余談其の二。寝釈迦といえば天明元年刊芝全交作の黄表紙「當世大通佛開帳」は目黒の蛸薬師と寝釈迦と地蔵が通人と成って品川遊郭に遊びに行くという破天荒な物。


[解説]大森博子担当

 涅槃(ねはん、ニルヴァーナ、ニッバーナ)とは、一般にヒンドゥー教、ジャイナ教、仏教における概念で、繰り返す再生の輪廻から解放された状態のこと。インド発祥の宗教においては、涅槃は解脱の別名。仏教においては、煩悩を滅尽して悟りの智慧(菩提)を完成した境地のこと――などといった意味だが、平たくいえば死である。仏教の釈迦、キリスト教のイエスなど、聖人の死が永遠の始まりとする宗教が多い。肉体は滅びても精神、教えは不滅というもの。事実、完全な形とはいえないものの、聖人たちの言動は人々を感動させ、歴史の荒波にもかき消されることなく今も生きている。聖人たちは、自分の言動が未来永劫大切にされ、人類の師として崇められるといった意識(欲)はなかったと思う。意識して残そうとしても化けの皮はすぐ剥がれる。
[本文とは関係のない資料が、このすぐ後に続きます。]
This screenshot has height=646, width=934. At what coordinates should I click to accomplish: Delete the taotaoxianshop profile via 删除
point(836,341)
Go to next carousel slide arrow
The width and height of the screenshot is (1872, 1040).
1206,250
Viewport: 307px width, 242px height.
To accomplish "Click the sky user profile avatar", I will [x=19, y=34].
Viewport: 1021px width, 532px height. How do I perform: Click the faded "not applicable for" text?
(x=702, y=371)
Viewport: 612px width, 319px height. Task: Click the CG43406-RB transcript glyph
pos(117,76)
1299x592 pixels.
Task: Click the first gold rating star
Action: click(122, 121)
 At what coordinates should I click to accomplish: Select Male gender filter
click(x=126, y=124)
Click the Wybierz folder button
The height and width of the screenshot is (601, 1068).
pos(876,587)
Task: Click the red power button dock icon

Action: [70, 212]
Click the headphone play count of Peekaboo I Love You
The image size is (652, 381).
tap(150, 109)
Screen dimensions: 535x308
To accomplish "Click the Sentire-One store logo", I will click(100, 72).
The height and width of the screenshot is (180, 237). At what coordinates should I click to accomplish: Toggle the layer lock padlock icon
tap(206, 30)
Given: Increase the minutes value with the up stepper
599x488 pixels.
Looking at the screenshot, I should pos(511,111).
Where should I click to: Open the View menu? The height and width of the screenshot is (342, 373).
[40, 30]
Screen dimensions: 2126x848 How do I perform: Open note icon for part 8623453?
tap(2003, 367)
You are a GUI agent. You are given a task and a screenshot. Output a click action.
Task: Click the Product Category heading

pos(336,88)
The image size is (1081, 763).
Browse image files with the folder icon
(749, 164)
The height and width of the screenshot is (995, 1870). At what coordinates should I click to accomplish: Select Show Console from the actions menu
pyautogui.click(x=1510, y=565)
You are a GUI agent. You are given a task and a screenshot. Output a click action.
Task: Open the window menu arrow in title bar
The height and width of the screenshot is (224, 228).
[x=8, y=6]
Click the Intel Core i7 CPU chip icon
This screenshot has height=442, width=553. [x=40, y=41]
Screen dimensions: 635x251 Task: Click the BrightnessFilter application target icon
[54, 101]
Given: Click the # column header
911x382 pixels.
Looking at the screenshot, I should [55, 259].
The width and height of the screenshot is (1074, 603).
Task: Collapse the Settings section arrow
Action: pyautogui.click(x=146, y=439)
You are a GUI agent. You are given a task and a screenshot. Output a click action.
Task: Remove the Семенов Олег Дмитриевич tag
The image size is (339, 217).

 余談だが、聖人の中で、孔子だけは死についての様子を伝える記録がない。つまり、儒教の祖である孔子の場合、死によって永遠化されるといったことがなかった。これは現在でもいろいろ議論の的となっていることだが、大勢の弟子がいて、死後も3年間墓守までした者さえいるのに、孔子の死の様子を記す弟子はいなかった。孔子の基本的言行録である『論語』は3種類あったとされ、今伝わっているものの他にあと2種類あるとすれば、それらの中にあるいは孔子の死を記したものがあるかもしれない。中国では今も古代の文献の出土が続いており、大いに期待が持てる。ただ、発掘にも人員と経費が必要だし、明らかに盗掘されていない墳墓は別として(しかし、そのようなものは少ない)、どこに未知の遺跡や埋蔵物があるかわからないのが現状だから、幻の『論語』にお目にかかれるのは数世代先になるかもしれない。

 閑話休題。釈迦の死は詳細に記録され、その姿は涅槃仏として崇められている。弟子たちだけでなく、鳥獣たちさえも泣き悲しんだとする説もあるほどだが、、釈迦は既に教えはすべて説いたのだから、これからはそれぞれが自分を灯明とし、自分を拠り所とするように諭して入滅したという。

 なお、釈迦の死因だが、にわかに腹痛を催し、これがために亡くなったとする。この点は生々しいので、事実かもしれない。腹痛の原因はスーカラマッタヴァという料理で、豚肉、あるいは豚が探すトリュフのようなキノコであったという説もあるが定かではない。徳川家康の死と通じるものがある。

法隆寺五重塔内の涅槃仏

仏涅槃図(部分、高野山金剛峯寺所蔵、平安後期)。右上に摩耶夫人のお姿が。